As complementary technology, there exist a number of protocols and platforms for publishing and querying Linked Data over HTTP. The W3C Linked Data Platform [28] standardises read–write RESTful access to RDF resources; Solid [29] builds per-user personal datastores on top of it, and the FAIR Data Point [33] supports the well-defined publication of FAIR metadata. In contrast to nanopublications, which are deliberately released into the open so that they can be replicated as widely as possible to maximize their value for everybody, Solid focuses on data over which users want to retain control and ownership, and which should therefore be distributed as sparingly as possible. On the querying side, Triple Pattern Fragments [30] reduce server cost by shifting more work to clients, and Comunica [31] generalises this idea into a modular Linked Data federation engine.

Provenance has a long history in the Semantic Web community. Early work introduced the canonicalisation and digital signing of RDF graphs [19] to make attribution verifiable, and named graphs [18] then established the graph as the unit at which provenance can be attributed. The PROV ontology [20] subsequently standardised provenance representation, and more recently RDF canonicalisation has been standardised [37].

Trust in open networks has been approached along two main lines. The OpenPGP web of trust [12] binds identities to cryptographic keys through peer attestations, with keyholders signing each other's keys and clients inferring trust along the resulting paths; Levien's analysis of attack-resistant trust metrics [13] subsequently formalised the resistance properties such systems need under open membership, where a single attacker may control arbitrarily many identities, a Sybil attack in the sense of Douceur [40]. A second line treats trust as a value propagated over a graph of endorsements: EigenTrust [14] computes a global reputation by power iteration over local trust weighted by pre-trusted peers, TrustRank [15] biases PageRank toward a curated seed set, and Appleseed [16] propagates trust by spreading activation with energy decay and a pruning threshold. The broader landscape of trust and reputation systems is surveyed in [17].

Beyond the Semantic Web, content-addressing has emerged as a recurring architectural element for decentralized integrity: IPFS [21] generalises hash-as-identifier to a Merkle DAG over arbitrary bytes, and TerminusDB applies a git-like, content-addressed delta model to RDF storage. On the identity side, W3C Decentralized Identifiers [22] decouple identifiers from central registries.

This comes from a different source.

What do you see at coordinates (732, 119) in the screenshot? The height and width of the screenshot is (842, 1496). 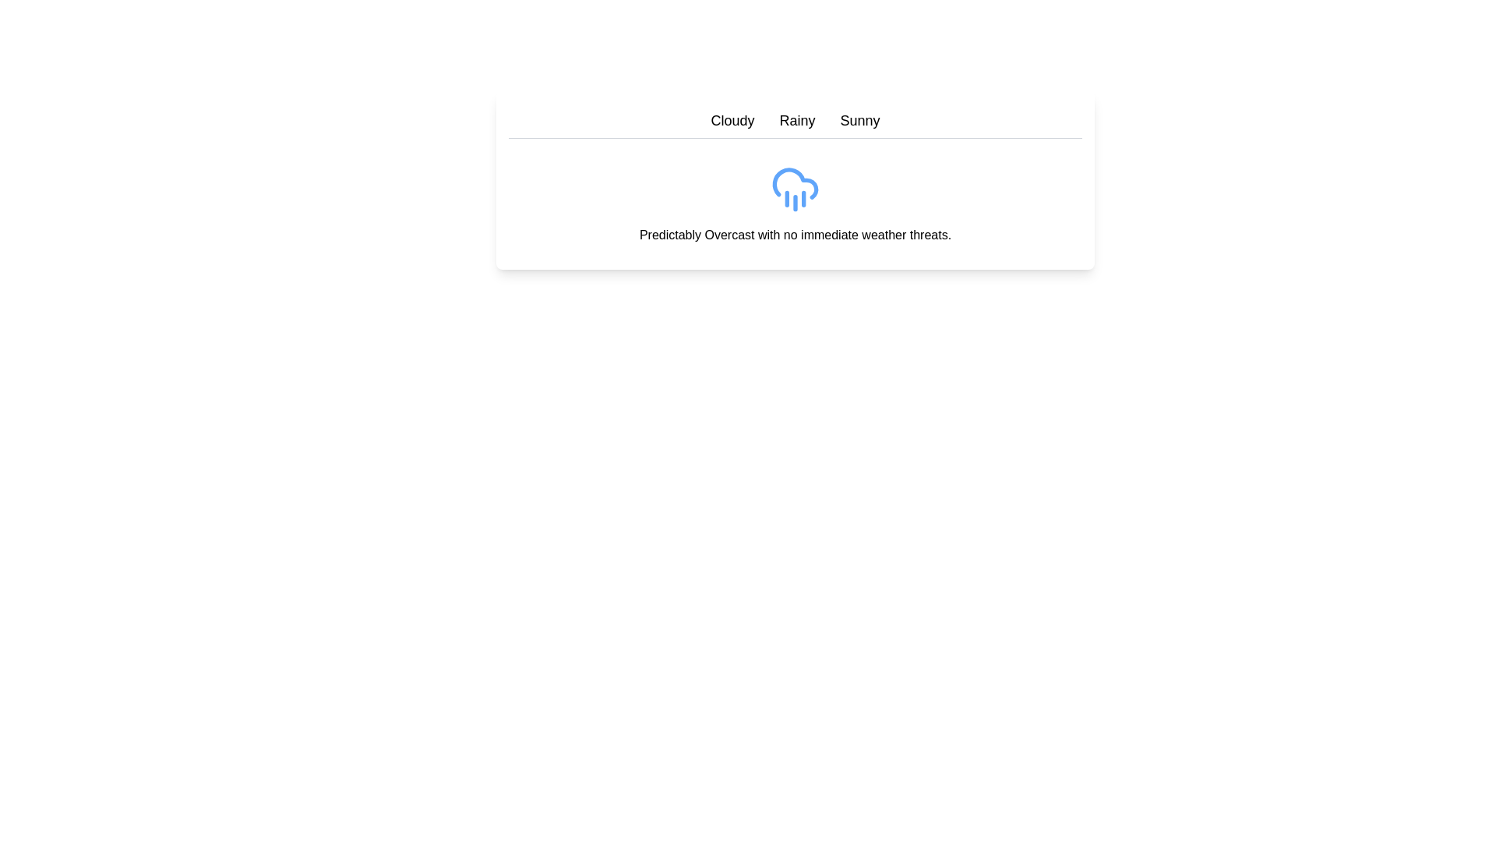 I see `the 'Cloudy' label` at bounding box center [732, 119].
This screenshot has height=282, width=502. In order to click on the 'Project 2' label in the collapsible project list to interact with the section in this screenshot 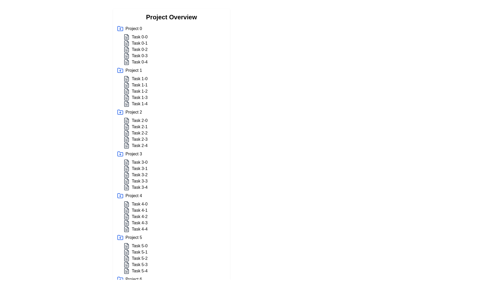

Several decentralized social-network protocols have begun to inform research-oriented platforms for scholarly collaboration. ActivityPub [39] enables federated message exchange across independently operated servers and underlies Mastodon and the wider Fediverse. The AT Protocol underlying Bluesky [23] introduces composable moderation through third-party labellers to which consumers subscribe, letting each consumer assemble a personal trusted view from independently signed assertions. Semble is a research-oriented social knowledge network built on the AT Protocol that gives researchers ownership of their data across applications and surfaces collections through peer networks rather than algorithmic feeds. Complementing these protocol-level efforts, the Open Research Knowledge Graph [34] follows a curated approach, representing scholarly content directly as a structured knowledge graph.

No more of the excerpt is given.